What is "fragmentation" from the perspective of an invertebrate pollinator? Fragmentation describes a patchy distribution of suitable habitats, sometimes thought of as "ecological islands," surrounded by a matrix of inhospitable or inadequate habitats of varying permeability (T. H. Ricketts, unpublished manuscript). Fragmentation means more than the mere existence of isolated or patchy habitats; it also implies that a more continuous habitat has been subdivided or broken up by some (often anthropogenic) process, with the attendant loss of intervening habitat. The distributions and population dynamics of bee species in naturally patchy habitats (e.g., bumble bees in alpine meadows) can yield insights into some, but not all, of the factors associated with habitat fragmentation (Bowers 1985). Naturally patchy distributions are the norm for wildflowers, shrubs, and trees. By viewing fragments as reserves, such studies turn our notion of habitat fragmentation on its head and may generate data and practical insights of "critical importance for pollinator conservation".
In many regions of the world, the opportunities to set aside massive reserves are limited, impractical, or already past, requiring us to either think small or else give up hope (Shafer 1995, Abensperg-Traun and Smith 1999).
There is growing evidence that substantial fractions of native bee communities can persist in habitats that have been modestly, sometimes even drastically, altered by human activities (Reed 1995, Marlin and LaBerge 2001 (Reed 1995, Marlin and LaBerge 2001, Williams et al. 2001).

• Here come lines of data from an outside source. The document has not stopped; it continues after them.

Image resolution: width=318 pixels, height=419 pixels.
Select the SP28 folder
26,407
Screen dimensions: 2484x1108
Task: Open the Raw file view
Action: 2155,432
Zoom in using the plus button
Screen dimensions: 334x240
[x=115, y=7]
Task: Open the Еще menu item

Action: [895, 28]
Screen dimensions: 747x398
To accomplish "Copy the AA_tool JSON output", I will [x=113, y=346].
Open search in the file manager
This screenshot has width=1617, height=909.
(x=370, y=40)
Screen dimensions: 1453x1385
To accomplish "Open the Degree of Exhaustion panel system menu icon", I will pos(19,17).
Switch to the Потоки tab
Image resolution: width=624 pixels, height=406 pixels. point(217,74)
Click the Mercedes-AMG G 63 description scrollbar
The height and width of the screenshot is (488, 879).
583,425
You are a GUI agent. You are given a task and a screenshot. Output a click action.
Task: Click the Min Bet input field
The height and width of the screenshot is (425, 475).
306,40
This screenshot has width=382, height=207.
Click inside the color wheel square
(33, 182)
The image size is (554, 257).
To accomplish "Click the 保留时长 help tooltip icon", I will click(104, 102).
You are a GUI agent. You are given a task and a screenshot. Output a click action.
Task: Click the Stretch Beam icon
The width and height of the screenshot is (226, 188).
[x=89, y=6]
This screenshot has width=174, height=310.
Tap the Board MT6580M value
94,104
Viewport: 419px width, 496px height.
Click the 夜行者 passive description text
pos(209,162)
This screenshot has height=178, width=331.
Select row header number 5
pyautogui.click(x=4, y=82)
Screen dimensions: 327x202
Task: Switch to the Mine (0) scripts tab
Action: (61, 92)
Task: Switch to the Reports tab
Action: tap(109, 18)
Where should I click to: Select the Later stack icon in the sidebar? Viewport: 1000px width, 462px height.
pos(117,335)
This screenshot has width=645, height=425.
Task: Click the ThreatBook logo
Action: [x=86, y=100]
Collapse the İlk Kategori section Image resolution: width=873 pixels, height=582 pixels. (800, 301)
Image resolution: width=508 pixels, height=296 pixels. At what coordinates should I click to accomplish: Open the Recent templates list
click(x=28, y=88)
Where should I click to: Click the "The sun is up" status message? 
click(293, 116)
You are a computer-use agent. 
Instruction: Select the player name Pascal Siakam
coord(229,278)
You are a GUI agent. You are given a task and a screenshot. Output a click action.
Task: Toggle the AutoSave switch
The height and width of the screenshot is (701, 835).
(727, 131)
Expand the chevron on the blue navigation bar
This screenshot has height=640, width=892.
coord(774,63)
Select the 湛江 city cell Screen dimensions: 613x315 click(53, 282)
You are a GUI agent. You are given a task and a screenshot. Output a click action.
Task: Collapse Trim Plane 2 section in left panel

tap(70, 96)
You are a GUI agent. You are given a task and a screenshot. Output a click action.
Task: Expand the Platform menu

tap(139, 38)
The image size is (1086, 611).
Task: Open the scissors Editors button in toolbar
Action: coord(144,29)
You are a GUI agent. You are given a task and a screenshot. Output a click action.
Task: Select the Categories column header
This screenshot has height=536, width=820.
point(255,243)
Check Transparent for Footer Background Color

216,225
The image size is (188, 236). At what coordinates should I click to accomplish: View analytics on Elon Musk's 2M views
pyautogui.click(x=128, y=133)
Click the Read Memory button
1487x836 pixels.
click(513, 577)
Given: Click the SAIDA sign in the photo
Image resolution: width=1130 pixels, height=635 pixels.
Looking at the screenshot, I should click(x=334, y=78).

What is the minimal floral carrying capacity for such bee communities, and how resilient are they in the face of annually fluctuating floral resources (Roubik 2001)?
What is the rate and degree, if any, of genetic impoverishment in such isolated populations when immigration and genetic drift cease (Packer and Owen 2001)?
Can recolonization potential be derived from spatial distributions of nesting habitats, using body size as a surrogate scale for flight range?
Can dispersal distance be derived from the foraging ranges of bees?
Such studies, if not undermined by unfounded beliefs and foregone conclusions, hold promise for insights into the size, management, and spatial distribution of reserves that could support largely intact communities of invertebrate pollinators into the foreseeable future. We are only beginning to understand the possible effects of habitat fragmentation on bees.